■ **Given data**
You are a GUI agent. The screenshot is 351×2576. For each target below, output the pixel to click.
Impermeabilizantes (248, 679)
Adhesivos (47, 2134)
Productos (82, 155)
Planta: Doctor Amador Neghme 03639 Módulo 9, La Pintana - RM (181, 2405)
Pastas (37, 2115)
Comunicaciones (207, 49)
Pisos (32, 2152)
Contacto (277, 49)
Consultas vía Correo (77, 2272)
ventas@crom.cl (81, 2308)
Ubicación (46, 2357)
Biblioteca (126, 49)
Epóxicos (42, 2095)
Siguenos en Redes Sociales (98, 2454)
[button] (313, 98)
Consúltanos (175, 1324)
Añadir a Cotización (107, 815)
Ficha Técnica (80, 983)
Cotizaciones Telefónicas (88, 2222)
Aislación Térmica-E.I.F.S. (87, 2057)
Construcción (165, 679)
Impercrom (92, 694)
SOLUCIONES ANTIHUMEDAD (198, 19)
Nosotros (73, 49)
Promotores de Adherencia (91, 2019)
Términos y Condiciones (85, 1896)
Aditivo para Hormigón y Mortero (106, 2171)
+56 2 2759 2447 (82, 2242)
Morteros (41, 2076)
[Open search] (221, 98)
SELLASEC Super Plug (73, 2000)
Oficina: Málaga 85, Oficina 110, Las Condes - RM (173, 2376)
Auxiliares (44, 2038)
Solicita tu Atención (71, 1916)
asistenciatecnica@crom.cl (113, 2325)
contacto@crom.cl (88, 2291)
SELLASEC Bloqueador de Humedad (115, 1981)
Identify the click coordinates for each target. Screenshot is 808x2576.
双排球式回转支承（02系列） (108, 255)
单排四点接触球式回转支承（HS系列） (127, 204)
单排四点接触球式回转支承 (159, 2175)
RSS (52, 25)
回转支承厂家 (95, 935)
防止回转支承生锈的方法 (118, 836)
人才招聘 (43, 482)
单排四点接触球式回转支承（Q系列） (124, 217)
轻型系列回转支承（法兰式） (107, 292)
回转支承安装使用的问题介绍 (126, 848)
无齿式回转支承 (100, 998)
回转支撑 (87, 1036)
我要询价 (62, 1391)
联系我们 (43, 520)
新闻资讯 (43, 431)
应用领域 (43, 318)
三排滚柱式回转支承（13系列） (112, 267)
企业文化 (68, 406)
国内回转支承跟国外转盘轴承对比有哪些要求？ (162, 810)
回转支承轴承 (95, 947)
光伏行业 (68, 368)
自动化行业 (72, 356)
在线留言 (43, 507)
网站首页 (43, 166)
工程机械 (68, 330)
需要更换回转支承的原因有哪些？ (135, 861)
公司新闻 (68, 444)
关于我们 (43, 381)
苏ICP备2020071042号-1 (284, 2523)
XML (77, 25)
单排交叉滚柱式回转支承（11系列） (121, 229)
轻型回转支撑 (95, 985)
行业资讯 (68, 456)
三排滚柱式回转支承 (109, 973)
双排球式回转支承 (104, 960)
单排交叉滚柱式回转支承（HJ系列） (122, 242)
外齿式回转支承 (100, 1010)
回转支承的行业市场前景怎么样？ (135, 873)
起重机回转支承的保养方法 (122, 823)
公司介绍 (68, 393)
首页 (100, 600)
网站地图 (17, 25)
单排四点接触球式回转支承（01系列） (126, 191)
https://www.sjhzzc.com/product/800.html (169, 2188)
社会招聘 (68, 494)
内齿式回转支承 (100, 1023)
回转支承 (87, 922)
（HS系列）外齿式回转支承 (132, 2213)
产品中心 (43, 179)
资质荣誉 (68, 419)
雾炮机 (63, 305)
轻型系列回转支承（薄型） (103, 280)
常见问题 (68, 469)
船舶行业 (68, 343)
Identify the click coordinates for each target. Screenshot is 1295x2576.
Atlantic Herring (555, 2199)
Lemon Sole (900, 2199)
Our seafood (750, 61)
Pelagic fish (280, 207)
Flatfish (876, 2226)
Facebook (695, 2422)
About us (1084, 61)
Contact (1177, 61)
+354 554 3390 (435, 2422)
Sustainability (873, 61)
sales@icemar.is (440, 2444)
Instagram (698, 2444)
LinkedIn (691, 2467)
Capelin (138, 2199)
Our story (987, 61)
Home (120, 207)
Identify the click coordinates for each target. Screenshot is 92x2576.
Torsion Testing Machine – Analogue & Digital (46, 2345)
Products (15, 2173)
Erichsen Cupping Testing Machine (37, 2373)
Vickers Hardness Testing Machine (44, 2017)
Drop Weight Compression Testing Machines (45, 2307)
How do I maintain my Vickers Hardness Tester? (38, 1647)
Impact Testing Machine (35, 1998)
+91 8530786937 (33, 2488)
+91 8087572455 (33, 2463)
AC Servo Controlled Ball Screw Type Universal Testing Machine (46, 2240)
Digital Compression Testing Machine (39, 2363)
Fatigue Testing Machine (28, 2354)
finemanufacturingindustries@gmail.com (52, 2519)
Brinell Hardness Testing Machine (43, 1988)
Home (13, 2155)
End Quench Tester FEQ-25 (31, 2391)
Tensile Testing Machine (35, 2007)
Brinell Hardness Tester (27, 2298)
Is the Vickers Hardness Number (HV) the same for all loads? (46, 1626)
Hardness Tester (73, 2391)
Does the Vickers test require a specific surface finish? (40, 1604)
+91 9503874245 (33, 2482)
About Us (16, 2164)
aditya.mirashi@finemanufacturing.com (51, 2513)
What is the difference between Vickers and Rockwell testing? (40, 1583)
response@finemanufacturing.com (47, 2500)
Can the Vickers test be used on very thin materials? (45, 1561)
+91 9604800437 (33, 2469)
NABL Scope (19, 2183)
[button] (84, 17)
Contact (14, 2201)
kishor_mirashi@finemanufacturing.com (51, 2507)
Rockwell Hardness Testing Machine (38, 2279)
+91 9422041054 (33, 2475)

■ **Exercise description**
Retype the records above, but only those lines that fall between the line containing "Flatfish (876, 2226)" and the line containing "Contact (14, 2201)", with both of those lines included, exactly as written.

■ **Written response**
Flatfish (876, 2226)
Facebook (695, 2422)
About us (1084, 61)
Contact (1177, 61)
+354 554 3390 (435, 2422)
Sustainability (873, 61)
sales@icemar.is (440, 2444)
Instagram (698, 2444)
LinkedIn (691, 2467)
Capelin (138, 2199)
Our story (987, 61)
Home (120, 207)
Identify the click coordinates for each target. Screenshot is 92x2576.
Torsion Testing Machine – Analogue & Digital (46, 2345)
Products (15, 2173)
Erichsen Cupping Testing Machine (37, 2373)
Vickers Hardness Testing Machine (44, 2017)
Drop Weight Compression Testing Machines (45, 2307)
How do I maintain my Vickers Hardness Tester? (38, 1647)
Impact Testing Machine (35, 1998)
+91 8530786937 (33, 2488)
+91 8087572455 (33, 2463)
AC Servo Controlled Ball Screw Type Universal Testing Machine (46, 2240)
Digital Compression Testing Machine (39, 2363)
Fatigue Testing Machine (28, 2354)
finemanufacturingindustries@gmail.com (52, 2519)
Brinell Hardness Testing Machine (43, 1988)
Home (13, 2155)
End Quench Tester FEQ-25 (31, 2391)
Tensile Testing Machine (35, 2007)
Brinell Hardness Tester (27, 2298)
Is the Vickers Hardness Number (HV) the same for all loads? (46, 1626)
Hardness Tester (73, 2391)
Does the Vickers test require a specific surface finish? (40, 1604)
+91 9503874245 (33, 2482)
About Us (16, 2164)
aditya.mirashi@finemanufacturing.com (51, 2513)
What is the difference between Vickers and Rockwell testing? (40, 1583)
response@finemanufacturing.com (47, 2500)
Can the Vickers test be used on very thin materials? (45, 1561)
+91 9604800437 (33, 2469)
NABL Scope (19, 2183)
[button] (84, 17)
Contact (14, 2201)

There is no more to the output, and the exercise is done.